Selain itu, sentimen SARA (Suku, Agama, Ras dan Antar Golongan) juga berpotensi membuat konflik antar ormas menjelma menjadi konflik dengan skala besar. Hal itu diperkuat dengan faktor individu yang cenderung memiliki sifat 'sumbu pendek' atau mudah terpancing amarahnya. Hal-hal kecil lebih cepat meledak kalau kubu lawan berasal dari SARA yang berbeda.
Lemahnya aparat keamanan dalam hal pencegahan dini potensi konflik, juga membuat bentrokan kian subur. Tidak tegasnya tindakan hukum yang diambil aparat seolah-olah memberi legitimasi bagi ormas paramiliter untuk semena-mena dalam melakukan kegiatannya.
Memang, tidak ada satu pun entitas dan kekuasaan di Indonesia yang mampu mencegah masyarakat untuk berkumpul serta berserikat. Amanat itu tertulis di dalam UUD 1945 dan UU tentang HAM.

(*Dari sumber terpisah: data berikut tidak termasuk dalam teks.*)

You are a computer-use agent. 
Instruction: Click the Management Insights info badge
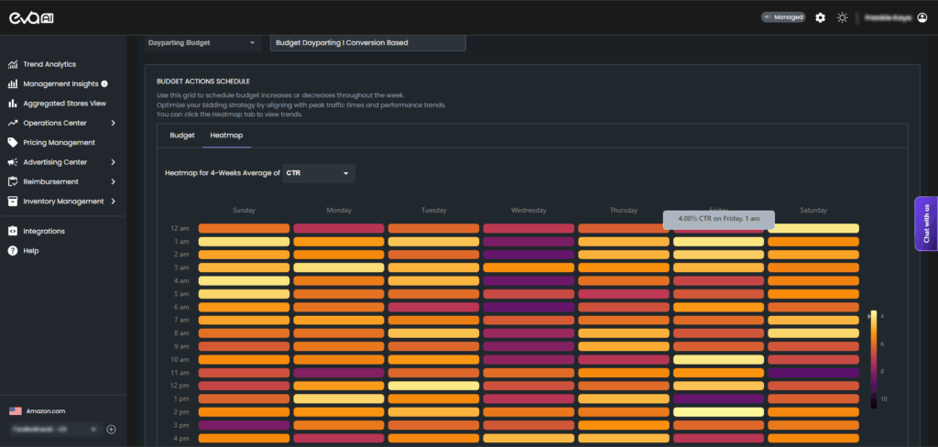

Beleid itu yang lantas menjadi legitimasi serta pijakan bagi masyarakat luas guna mendirikan berbagai macam organisasi massa, yang beberapa di antaranya acap kali terlibat konflik horizontal yang tak berkesudahan.
Selama mereka belum mampu menahan hasratnya untuk bertikai dan penindakan oleh aparat keamanan tidak tegas, maka konflik dan kekerasan fisik antar ormas palamiliter akan terus menghiasi laman berita dan layar kaca kita di rumah.